Ilmu ekonomi sejatinya merupakan ilmu yang digunakan saat rumah tangga atau masyarakat harus mengatur kehidupan dengan melakukan pilihan-pilihan terbaik untuk memaksimalkan kepuasan menggunakan sumber daya terbatas yang mereka miliki. Walaupun begitu, pada akhirnya pihak yang harus membuat keputusan nantinya bisa dalam skala lebih kecil yakni individu, atau skala lebih besar seperti pemerintah. Salah satu hal penting yang bisa ditarik dari prinsip dasar ilmu ekonomi adalah bagaimana seseorang bisa membuat pilihan terbaik dalam hidup. Artikel ini tidak akan membicarakan bagaimana peran ilmu ekonomi dalam mendasari keputusan pemerintah mengambil kebijakan yang tepat atau keputusan pengusaha untuk memaksimalkan profit mereka, namun akan membahas secara lebih mikro bagaimana individu bisa menggunakan seni memilih menggunakan ilmu ekonomi. Kita adalah manusia, makhluk sosial, yang secara rasional pasti ingin selalu mendapatkan yang terbaik dalam hidup ini. Pada umumnya, keputusan yang dibuat oleh manusia dibatasi oleh terbatasnya sumber daya yang dimiliki. Sumber daya ini bukan hanya uang, tapi bisa juga berupa waktu atau tenaga. Selain itu untuk mengambil keputusan terbaik juga didasari atas pilihan-pilihan apa saja yang kita miliki. Pertanyaan dalam mengambil keputusan terbaik dari sekian banyak pilihan yang ada yakni, mana yang harus kita pilih? Pertanyaan tersebut dapat dijawab menggunakan dasar logika ilmu ekonomi. Dalam ilmu ekonomi, pilihan bukan hanya didasari oleh biaya yang tersurat (eksplisit), namun juga biaya yang tersirat (implisit). Terdapat juga konsep opportunity cost atau biaya pengorbanan yang timbul untuk menggunakan sumber daya bagi tujuan tertentu, yang diukur dengan manfaat yang dilepas karena tidak digunakan untuk tujuan lain. Secara singkat, konsep memilih menggunakan ilmu ekonomi dapat digambarkan melalui diagram berikut.

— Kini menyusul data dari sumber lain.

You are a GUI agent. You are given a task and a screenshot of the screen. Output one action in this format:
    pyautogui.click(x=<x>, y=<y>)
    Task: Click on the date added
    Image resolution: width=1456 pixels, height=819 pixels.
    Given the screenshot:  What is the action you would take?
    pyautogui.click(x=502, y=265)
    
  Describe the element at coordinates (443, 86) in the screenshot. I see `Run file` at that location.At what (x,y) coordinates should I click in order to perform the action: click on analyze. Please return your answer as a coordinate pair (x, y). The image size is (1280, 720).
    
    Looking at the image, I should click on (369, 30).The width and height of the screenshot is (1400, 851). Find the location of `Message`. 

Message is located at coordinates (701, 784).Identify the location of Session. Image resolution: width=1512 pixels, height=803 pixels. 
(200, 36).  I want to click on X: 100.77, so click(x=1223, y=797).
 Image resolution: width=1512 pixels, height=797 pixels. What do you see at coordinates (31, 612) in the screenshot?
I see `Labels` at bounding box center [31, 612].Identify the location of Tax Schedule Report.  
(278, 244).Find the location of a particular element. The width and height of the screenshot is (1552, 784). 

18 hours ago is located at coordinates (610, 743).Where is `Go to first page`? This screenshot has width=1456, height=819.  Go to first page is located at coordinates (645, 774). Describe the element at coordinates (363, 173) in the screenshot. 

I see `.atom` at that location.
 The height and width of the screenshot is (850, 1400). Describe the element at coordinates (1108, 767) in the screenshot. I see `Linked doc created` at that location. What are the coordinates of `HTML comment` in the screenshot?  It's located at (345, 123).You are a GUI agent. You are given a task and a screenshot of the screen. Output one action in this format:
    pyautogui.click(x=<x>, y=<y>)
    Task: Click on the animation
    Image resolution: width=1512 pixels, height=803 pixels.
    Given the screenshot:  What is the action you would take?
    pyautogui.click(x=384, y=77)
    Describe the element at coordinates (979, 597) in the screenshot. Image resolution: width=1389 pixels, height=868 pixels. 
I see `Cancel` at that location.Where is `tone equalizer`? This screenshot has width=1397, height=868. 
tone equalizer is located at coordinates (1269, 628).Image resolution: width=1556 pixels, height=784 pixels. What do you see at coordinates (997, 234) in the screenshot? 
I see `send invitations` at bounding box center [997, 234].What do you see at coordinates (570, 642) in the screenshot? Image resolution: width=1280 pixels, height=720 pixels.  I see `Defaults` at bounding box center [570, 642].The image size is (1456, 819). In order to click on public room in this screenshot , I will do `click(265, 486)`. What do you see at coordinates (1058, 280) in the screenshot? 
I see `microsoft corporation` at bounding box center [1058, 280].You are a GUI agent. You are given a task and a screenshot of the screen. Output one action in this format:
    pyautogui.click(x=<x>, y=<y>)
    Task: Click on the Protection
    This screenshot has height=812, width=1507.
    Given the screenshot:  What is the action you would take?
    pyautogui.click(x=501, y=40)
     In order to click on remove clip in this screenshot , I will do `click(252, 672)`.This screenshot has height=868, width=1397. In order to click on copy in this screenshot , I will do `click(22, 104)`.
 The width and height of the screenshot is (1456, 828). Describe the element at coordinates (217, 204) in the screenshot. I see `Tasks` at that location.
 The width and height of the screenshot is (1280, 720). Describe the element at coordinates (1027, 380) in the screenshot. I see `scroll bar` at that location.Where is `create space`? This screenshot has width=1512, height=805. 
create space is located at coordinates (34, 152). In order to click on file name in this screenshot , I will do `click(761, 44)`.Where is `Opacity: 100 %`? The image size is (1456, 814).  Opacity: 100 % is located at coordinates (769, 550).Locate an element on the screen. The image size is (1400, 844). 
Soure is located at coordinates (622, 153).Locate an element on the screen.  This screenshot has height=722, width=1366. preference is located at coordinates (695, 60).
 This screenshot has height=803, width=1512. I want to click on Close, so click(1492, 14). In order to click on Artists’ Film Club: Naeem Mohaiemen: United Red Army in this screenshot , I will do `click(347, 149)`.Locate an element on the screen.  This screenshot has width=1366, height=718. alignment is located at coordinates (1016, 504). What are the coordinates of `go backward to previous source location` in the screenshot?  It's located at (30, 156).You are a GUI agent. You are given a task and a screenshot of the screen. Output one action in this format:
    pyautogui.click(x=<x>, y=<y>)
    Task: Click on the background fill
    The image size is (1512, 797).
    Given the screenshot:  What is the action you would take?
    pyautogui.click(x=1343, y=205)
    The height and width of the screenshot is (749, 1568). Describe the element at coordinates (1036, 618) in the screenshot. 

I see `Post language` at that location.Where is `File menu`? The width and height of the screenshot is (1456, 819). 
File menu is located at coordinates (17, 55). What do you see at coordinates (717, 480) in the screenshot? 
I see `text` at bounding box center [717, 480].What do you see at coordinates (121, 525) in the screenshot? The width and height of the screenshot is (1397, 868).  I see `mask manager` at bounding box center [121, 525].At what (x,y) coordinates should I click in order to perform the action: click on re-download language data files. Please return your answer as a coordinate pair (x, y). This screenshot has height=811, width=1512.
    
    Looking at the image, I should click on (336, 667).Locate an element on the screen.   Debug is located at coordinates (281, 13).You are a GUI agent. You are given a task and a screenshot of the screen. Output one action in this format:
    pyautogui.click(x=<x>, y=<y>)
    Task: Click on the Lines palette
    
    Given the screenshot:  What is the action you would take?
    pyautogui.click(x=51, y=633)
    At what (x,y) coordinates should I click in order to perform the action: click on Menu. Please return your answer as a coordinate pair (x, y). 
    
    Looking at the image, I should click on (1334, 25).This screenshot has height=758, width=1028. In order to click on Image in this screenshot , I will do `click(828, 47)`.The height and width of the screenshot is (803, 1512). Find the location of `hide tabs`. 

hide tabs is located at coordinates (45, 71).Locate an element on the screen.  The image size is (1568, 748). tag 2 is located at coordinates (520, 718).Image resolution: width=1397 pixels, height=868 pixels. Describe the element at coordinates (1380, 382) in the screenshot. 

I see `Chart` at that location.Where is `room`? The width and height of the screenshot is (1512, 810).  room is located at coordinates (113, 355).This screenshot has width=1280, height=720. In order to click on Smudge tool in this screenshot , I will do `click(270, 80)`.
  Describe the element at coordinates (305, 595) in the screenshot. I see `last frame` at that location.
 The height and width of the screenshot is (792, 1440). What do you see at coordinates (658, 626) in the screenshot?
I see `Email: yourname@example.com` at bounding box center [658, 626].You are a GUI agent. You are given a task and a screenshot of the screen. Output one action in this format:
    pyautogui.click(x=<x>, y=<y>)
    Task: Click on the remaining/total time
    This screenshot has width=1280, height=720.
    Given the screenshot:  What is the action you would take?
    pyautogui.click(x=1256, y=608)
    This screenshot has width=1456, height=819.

This image is courtesy of Anggita Cinditya Contoh sederhana dalam mengambil keputusan dari beberapa pilihan yang tersedia adalah dalam keputusan untuk melanjutkan pendidikan ke jenjang yang lebih tinggi atau langsung terjun ke dalam pasar tenaga kerja selepas SMA. Biaya yang dikeluarkan jika memilih untuk meneruskan pendidikan tentunya terdiri dari biaya eksplisit berupa biaya kuliah dan alat-alat penunjang kuliah. Namun ilmu ekonomi juga memperhitungkan biaya implisit berupa gaji yang "hilang" karena tidak mengambil kesempatan untuk bekerja. Lalu kenapa seseorang memilih untuk kuliah? Hal ini tentunya berdasarkan pertimbangan bahwa dengan gelar pendidikan yang lebih tinggi maka di masa depan pendapatan yang diperoleh juga akan lebih tinggi ketimbang pendapatan untuk pekerja tingkat SMA. Bahkan setelah lulus sarjana maka (sebagian besar) orang akan mendapatkan penghasilan yang lebih tinggi dari lulusan SMA yang telah bekerja bertahun-tahun. Hal ini tentu dengan asumsi bahwa orang tersebut mampu membiayai kuliahnya hingga mampu memasukkan option "kuliah" dalam keputusan hidupnya. Harus diingat bahwa opportunity cost hanya memperhitungkan manfaat yang hilang dari pilihan terbaik kedua yang seseorang miliki. Istilah bahasa inggrisnya adalah the value of the next best alternative foregone. Jadi jika kita memiliki 3 alternatif pilihan yang harus diambil, misalnya:
- Investasi di deposito dengan net benefit sebesar 15 juta rupiah
- Investasi di reksadana dengan net benefit sebesar 23 juta rupiah
- Investasi di ORI (Obligasi Retail Indonesia) dengan net benefit sebesar 11 juta rupiah
Tentunya kita harus memilih alternatif yang memiliki opportunity cost paling besar, yakni investasi di reksadana (yang jika tidak kita ambil maka kita akan kehilangan manfaat sebesar 23 juta rupiah). Lalu berapakah nilai opportunity cost dari ketiga pilihan di atas? Apakah sebesar 26 juta rupiah (15 juta rupiah dari deposito + 11 juta rupiah dari ORI)? Bukan, opportunity cost dari pilihan di atas adalah sebesar 15 juta rupiah, karena manfaat terbaik kedua terbesar yang hilang adalah dengan tidak berinvestasi di deposito. Logika ini bisa digunakan dalam kehidupan sehari-hari, dimana kita sebaiknya membuat prioritas terbaik dari segala pilihan yang ada, sebelum memutuskan pilihan yang harus kita ambil. Ingatlah untuk selalu mempertimbangkan biaya tersurat dan tersirat, bukan hanya biaya yang tertera di atas kertas. Dan di luar itu semua, ada faktor-faktor yang menjadi preferensi masing-masing orang yang tidak dapat diperhitungkan secara ekonomi, misal kepuasan batin atau prestige. Keterbatasan yang kita miliki sebaiknya tidak membatasi ruang gerak, melainkan mendorong kita mengambil keputusan terbaik dari berbagai alternatif yang ada.